■ **Problem statement**: Look through the material below and copy exactly the lines from the line with "Task: Select the green 146.785 price tag" to the line with "Pick the Page Break label text", those two lines included.

(Data provided)

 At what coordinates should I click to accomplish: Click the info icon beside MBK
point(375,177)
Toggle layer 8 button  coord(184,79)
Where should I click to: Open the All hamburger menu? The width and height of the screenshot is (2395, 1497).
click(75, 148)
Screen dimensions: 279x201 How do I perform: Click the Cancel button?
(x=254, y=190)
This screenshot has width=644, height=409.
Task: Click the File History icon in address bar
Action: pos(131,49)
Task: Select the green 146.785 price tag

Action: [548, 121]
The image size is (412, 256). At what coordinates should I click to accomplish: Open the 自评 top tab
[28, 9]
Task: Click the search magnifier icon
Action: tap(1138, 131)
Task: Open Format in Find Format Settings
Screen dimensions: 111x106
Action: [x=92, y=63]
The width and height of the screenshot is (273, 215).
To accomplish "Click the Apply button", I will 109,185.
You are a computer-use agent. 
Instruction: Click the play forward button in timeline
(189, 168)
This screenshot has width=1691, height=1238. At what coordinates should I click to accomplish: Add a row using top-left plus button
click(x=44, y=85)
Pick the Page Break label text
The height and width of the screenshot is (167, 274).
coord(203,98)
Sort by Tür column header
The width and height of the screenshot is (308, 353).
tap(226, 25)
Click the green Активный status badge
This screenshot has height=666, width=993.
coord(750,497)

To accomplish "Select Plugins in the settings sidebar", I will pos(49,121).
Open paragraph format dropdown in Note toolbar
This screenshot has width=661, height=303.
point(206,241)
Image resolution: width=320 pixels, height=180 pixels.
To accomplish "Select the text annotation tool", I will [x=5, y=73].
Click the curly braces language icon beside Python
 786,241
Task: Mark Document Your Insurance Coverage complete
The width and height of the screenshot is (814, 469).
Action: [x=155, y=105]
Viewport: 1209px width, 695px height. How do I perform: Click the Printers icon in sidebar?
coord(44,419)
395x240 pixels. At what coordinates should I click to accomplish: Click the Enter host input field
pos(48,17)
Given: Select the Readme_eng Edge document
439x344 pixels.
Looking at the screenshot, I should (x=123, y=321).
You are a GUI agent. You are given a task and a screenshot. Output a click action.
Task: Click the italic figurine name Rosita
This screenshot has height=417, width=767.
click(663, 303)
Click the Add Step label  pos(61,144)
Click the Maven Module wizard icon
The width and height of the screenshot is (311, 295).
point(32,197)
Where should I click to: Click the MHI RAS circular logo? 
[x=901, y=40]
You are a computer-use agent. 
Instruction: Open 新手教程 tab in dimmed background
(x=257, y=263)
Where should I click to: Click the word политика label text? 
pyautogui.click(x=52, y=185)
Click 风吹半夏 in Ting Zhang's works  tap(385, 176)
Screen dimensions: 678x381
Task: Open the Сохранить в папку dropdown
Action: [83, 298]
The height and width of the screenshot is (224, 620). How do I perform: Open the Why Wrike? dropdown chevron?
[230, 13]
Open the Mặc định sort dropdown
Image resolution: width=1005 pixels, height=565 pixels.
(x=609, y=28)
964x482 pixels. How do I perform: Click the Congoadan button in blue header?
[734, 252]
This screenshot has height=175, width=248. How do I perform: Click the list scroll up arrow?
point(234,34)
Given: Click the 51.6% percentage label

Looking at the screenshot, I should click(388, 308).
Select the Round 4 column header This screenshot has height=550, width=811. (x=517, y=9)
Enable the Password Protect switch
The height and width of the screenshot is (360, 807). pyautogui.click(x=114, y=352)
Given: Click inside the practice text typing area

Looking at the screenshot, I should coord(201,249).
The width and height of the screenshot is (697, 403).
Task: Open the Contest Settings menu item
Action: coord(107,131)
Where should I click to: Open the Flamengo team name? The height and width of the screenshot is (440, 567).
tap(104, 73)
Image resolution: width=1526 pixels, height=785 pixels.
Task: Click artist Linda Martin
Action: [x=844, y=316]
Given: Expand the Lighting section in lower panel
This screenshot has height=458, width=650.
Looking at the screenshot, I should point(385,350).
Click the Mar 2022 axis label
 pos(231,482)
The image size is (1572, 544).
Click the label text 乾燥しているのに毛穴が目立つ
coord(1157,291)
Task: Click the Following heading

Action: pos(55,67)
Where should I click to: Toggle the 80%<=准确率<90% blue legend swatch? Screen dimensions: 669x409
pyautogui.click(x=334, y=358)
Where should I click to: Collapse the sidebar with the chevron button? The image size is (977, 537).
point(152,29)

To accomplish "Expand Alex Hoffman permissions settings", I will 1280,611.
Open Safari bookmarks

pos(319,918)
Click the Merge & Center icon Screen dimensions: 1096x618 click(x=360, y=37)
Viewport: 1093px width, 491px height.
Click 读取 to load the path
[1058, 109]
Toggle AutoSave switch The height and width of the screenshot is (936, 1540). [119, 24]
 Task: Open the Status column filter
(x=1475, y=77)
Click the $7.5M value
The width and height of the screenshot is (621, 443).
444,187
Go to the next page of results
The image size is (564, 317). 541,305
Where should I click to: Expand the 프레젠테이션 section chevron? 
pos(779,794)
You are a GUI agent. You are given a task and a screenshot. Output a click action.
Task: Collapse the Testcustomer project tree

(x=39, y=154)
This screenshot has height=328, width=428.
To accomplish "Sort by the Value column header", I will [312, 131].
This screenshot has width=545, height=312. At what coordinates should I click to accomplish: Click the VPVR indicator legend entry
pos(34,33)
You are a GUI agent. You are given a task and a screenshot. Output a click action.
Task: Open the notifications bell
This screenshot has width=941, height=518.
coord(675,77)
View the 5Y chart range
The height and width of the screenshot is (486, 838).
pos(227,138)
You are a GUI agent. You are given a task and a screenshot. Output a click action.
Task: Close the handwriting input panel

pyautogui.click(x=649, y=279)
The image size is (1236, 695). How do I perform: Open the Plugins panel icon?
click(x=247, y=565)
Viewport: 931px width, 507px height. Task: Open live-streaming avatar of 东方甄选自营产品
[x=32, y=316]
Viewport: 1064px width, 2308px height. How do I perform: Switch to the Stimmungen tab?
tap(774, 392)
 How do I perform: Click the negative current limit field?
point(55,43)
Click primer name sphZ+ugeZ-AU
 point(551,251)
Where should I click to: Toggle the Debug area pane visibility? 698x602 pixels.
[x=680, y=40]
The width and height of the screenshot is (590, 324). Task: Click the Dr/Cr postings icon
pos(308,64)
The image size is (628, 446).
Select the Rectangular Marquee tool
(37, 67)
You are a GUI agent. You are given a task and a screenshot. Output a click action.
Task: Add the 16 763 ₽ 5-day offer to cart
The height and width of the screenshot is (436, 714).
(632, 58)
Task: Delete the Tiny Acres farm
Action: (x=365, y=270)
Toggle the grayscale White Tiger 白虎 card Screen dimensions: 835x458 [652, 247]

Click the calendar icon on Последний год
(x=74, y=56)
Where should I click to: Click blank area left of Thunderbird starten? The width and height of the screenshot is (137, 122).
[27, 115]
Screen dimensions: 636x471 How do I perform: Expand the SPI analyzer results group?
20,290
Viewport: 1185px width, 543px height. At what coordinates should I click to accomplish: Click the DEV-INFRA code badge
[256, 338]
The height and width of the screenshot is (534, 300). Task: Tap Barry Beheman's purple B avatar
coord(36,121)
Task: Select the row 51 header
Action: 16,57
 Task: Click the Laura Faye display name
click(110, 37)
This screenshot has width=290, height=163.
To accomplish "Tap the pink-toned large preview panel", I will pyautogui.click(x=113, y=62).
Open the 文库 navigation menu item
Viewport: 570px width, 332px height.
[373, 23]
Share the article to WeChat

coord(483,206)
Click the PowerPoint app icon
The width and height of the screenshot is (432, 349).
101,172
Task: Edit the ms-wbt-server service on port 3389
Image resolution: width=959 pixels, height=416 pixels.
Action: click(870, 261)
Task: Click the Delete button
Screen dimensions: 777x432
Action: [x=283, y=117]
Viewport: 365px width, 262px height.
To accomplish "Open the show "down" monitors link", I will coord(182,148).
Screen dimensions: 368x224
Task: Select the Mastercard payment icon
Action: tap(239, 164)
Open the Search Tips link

(End Data provided)

■ **Answer below**:
Task: Select the green 146.785 price tag

Action: [548, 121]
The image size is (412, 256). At what coordinates should I click to accomplish: Open the 自评 top tab
[28, 9]
Task: Click the search magnifier icon
Action: tap(1138, 131)
Task: Open Format in Find Format Settings
Screen dimensions: 111x106
Action: [x=92, y=63]
The width and height of the screenshot is (273, 215).
To accomplish "Click the Apply button", I will 109,185.
You are a computer-use agent. 
Instruction: Click the play forward button in timeline
(189, 168)
This screenshot has width=1691, height=1238. At what coordinates should I click to accomplish: Add a row using top-left plus button
click(x=44, y=85)
Pick the Page Break label text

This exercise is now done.